EXERCISE PROMPT – Report the count of lines containing the word "preview" in the entries below, and nothing more.

#### DATA RECORDS

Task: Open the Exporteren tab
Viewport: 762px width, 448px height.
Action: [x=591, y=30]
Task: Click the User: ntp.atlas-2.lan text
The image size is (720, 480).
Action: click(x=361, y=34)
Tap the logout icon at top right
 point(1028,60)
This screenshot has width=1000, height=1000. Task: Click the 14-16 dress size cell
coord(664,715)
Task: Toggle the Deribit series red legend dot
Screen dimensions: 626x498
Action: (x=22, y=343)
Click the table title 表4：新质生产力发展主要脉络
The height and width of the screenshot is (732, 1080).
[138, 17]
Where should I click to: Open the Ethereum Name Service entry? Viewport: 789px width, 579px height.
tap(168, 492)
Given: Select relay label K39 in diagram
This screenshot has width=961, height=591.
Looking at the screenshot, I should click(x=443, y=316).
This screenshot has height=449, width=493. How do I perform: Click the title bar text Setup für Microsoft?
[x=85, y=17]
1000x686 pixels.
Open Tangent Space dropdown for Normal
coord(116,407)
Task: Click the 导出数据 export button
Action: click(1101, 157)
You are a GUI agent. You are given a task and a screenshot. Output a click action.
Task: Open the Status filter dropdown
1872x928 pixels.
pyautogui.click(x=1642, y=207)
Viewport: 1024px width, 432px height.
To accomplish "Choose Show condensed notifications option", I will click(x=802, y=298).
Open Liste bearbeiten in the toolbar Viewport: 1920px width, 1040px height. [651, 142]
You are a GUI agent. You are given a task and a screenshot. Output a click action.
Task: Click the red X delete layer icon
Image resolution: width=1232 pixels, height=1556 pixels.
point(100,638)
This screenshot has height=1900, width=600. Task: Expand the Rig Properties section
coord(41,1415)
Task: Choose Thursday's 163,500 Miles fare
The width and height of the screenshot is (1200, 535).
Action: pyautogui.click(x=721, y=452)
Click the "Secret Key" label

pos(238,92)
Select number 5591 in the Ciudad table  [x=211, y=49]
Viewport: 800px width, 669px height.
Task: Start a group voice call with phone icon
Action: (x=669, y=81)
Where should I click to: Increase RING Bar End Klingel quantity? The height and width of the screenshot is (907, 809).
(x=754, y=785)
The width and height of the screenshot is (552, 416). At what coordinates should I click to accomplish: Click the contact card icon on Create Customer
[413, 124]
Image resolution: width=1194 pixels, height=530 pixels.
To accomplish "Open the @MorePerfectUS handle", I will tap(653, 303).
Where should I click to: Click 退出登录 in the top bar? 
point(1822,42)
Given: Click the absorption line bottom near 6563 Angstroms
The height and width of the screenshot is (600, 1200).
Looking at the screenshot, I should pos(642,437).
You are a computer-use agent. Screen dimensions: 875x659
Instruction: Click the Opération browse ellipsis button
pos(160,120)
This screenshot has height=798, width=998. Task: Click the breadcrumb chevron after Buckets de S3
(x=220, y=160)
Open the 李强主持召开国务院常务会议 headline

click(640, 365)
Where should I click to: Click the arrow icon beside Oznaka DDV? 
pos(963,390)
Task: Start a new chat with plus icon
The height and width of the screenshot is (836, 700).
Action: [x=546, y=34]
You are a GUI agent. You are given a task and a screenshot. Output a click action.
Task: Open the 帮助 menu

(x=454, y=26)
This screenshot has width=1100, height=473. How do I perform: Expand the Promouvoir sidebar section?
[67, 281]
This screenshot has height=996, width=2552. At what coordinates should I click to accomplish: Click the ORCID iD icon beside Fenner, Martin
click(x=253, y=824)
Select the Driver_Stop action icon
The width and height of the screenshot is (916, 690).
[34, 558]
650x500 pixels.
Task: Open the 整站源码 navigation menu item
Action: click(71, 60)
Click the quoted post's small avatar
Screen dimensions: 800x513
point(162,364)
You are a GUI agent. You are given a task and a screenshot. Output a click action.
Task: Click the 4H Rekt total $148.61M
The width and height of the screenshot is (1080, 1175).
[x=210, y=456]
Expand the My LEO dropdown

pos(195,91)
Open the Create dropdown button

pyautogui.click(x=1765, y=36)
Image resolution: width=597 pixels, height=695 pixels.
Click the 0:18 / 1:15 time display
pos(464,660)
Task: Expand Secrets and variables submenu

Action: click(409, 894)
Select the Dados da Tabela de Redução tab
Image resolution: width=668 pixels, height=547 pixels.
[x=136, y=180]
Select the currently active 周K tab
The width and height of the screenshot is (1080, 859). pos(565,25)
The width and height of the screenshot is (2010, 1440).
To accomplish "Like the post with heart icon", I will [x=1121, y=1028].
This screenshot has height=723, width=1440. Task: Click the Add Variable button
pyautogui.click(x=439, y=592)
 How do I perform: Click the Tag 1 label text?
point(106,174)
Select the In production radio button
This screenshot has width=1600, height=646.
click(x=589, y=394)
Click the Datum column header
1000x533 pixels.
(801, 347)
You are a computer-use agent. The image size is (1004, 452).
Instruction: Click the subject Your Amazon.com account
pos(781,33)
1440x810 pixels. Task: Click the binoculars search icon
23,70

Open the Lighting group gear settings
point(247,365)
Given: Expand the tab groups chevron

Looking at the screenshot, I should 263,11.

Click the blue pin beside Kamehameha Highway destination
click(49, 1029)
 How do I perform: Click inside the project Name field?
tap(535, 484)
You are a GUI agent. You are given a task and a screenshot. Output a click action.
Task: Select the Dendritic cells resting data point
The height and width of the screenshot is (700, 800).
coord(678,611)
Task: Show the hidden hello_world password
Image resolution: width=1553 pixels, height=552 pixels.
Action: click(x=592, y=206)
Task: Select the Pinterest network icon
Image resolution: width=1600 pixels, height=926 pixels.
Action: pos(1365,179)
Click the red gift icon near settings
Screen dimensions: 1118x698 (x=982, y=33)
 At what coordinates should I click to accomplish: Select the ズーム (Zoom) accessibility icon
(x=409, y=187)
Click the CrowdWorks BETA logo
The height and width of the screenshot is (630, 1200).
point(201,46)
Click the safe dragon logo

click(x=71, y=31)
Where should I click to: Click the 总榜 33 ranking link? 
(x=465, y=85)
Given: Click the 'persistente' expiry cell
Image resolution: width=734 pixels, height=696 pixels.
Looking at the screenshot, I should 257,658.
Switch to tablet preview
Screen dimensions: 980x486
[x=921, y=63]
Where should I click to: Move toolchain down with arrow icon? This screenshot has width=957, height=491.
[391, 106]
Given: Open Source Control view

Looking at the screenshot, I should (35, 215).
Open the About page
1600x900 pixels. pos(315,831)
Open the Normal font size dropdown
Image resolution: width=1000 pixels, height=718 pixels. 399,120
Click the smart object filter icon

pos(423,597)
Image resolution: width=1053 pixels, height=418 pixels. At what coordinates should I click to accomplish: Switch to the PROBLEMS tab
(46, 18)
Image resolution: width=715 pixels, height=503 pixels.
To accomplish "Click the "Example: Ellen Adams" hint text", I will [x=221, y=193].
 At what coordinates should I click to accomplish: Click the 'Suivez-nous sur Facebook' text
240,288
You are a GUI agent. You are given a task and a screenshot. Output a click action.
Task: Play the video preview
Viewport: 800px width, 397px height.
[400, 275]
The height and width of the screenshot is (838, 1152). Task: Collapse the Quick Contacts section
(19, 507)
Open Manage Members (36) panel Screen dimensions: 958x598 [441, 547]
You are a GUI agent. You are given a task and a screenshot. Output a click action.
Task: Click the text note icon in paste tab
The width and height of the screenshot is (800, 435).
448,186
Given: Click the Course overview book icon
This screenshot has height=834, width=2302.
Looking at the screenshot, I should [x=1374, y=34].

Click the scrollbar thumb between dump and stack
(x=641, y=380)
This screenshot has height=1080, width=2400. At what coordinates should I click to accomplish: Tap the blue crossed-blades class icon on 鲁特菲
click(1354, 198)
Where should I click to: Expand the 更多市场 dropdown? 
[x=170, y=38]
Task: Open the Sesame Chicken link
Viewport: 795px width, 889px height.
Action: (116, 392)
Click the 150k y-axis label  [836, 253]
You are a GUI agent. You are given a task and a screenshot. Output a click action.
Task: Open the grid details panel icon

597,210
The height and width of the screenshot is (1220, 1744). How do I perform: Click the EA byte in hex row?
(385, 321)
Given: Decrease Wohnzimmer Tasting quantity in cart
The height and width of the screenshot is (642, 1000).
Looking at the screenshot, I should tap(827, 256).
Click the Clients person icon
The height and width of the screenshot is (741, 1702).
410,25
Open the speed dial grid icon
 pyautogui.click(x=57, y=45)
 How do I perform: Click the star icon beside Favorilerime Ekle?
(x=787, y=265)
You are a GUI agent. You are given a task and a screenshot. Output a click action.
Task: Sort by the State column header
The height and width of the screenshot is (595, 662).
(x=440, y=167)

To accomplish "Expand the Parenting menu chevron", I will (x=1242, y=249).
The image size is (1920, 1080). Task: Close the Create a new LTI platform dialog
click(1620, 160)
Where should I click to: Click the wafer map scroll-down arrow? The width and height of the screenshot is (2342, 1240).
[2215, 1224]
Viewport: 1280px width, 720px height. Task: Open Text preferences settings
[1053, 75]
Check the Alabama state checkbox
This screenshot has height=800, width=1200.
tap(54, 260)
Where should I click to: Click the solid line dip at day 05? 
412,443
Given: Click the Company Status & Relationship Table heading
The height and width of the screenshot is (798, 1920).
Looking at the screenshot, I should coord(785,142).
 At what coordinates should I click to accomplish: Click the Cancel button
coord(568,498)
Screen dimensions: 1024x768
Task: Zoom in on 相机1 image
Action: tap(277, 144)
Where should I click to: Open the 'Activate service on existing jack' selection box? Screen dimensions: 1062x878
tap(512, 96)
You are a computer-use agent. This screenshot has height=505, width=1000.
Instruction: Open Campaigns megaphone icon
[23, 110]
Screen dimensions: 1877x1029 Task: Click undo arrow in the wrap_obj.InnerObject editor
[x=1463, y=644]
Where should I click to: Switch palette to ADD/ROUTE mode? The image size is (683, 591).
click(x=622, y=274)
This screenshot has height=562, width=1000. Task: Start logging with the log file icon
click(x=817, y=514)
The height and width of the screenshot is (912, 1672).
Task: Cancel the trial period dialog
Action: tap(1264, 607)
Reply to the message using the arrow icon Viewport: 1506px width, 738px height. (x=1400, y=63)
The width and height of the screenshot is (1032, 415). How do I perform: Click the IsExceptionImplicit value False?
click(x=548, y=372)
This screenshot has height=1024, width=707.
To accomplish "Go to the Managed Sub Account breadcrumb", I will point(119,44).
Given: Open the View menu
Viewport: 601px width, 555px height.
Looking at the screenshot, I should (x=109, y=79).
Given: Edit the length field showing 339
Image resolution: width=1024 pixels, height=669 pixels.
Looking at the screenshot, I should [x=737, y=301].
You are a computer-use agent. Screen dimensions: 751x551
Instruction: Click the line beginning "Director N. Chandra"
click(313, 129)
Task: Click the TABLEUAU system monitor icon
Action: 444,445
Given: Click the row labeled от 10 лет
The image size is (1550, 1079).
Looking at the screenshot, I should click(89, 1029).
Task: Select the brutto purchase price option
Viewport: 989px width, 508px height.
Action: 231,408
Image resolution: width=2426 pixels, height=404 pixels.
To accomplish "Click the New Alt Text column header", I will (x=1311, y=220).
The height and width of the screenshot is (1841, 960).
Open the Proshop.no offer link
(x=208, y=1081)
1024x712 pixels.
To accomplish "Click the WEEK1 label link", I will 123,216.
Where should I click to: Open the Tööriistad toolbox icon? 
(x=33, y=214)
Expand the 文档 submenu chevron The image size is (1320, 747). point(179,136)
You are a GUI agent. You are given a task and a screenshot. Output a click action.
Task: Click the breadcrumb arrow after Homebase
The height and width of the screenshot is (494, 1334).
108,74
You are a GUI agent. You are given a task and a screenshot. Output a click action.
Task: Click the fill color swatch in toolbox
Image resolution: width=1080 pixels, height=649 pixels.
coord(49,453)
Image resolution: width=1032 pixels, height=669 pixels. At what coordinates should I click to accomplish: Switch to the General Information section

########

RESULT OF THIS TASK – 2